Spooky Ring of Light Created by Arctic's Ice-Mapping Lasers (Photo)

Ice-Mapping Laser Pulses
The laser beams seen in this image are used to scan Arctic sea ice. (Image credit: NASA)

It may look like the setting for a sci-fi film, but a new photo of a backward-C-shaped pattern of lights against a desolate blue background has a more terrestrial origin.

The image, released April 5 by NASA's Earth Observatory, shows pulses of laser light hitting Arctic sea ice — the ice that forms and floats in Arctic waters.

Every spring, scientists with NASA’s Operation IceBridge mission use a modified P-3 research plane to monitor conditions at the poles. As part of this year's campaign, researchers flew across the North American side of the Arctic Ocean, traveling from north of Greenland, past Canada, and to Alaska. All the while, instruments in the belly of the plane peered downward, monitoring the Arctic’s dwindling ice. [Images of Melt: Earth's Vanishing Ice]

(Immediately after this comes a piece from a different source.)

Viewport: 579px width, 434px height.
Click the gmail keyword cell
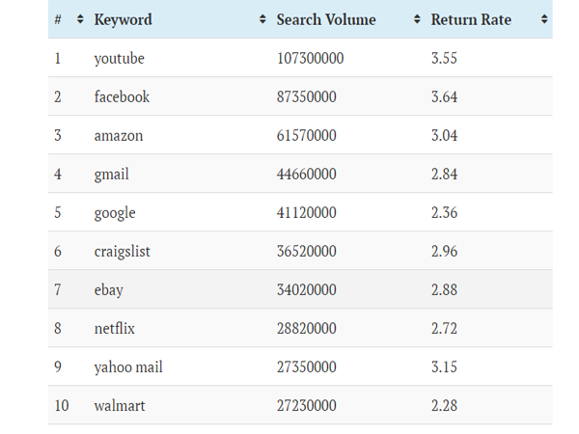pyautogui.click(x=112, y=175)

The so-called Digital Mapping System (DMS), a camera that photographs the terrain below, is one of 14 instruments aboard the Operation IceBridge plane. It typically captures images of snow dunes glistening in the sunlight, patches of ice broken up against the black sea and the flowing patterns of blue glaciers. But catching laser beams hitting the icy surface was a lucky find, according to NASA.

The ethereal image was captured during the first few hours of twilight, and the lack of sunlight at this time revealed this typically invisible feature, according to Sinéad Farrell, an assistant research scientist at the University of Maryland, College Park, and a member of the Operation IceBridge science team.

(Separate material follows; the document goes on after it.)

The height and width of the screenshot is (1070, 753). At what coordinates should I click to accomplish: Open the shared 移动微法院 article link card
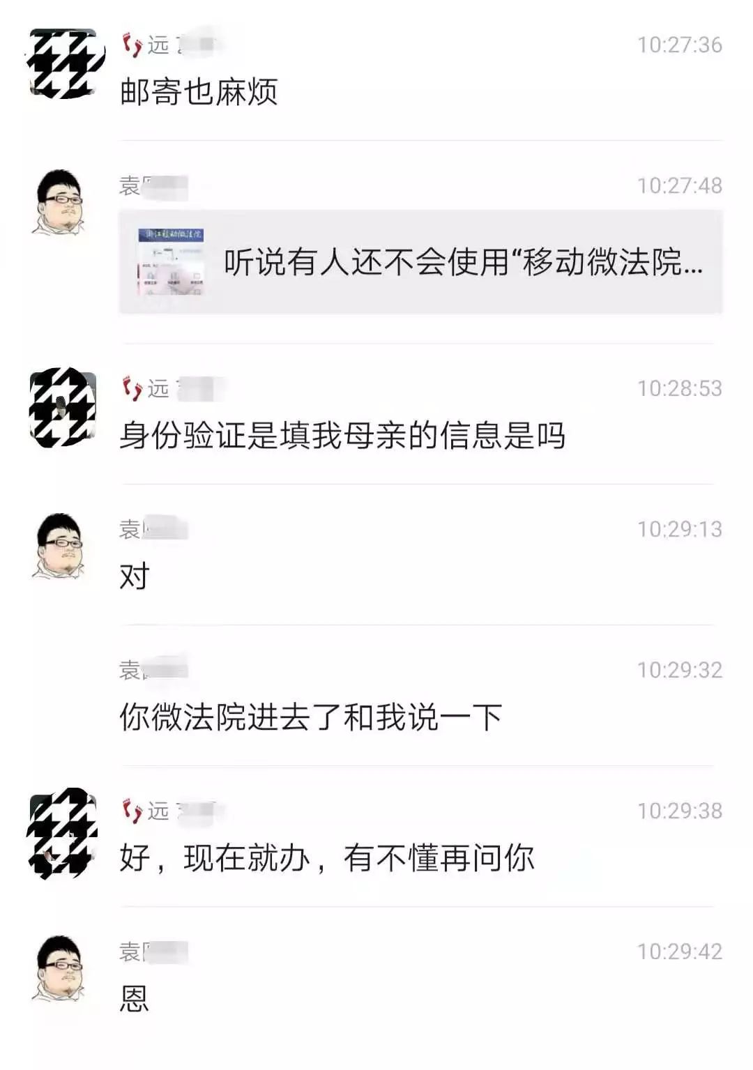click(420, 261)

The beams in the photo are streaming down from the Airborne Topographic Mapper (ATM), an instrument located next to the DMS on the underbelly of the airplane. The photo shows the scan pattern of the instrument as it sends out 94 laser pulses in 1/30 of a second — the length of time that the DMS shutter was open, according to NASA scientists.

Scientists beam lasers onto the ice below and calculate the time it takes for the signals to return. This helps them determine the distance between the plane and the icy surface, which reveals the surface height of the sea ice. It’s one of the oldest physics tricks in the book: drop a rock down a well, listen for the time it takes to hit the bottom and use that information to calculate how deep the well is.

Already, IceBridge data have shown that Arctic sea ice is thinning faster than ever.

IceBridge scientists fly the same path over the Arctic every year to glean detailed information about how the surface height of the region's sea ice has changed over time. The mission will help researchers bridge the gap in polar observations between NASA’s now-defunct Ice, Cloud and Land Elevation Satellite (ICESat), which collected data from 2003 to 2009, and the replacement ICESat-2 satellite, which is slated to launch into orbit in early 2016.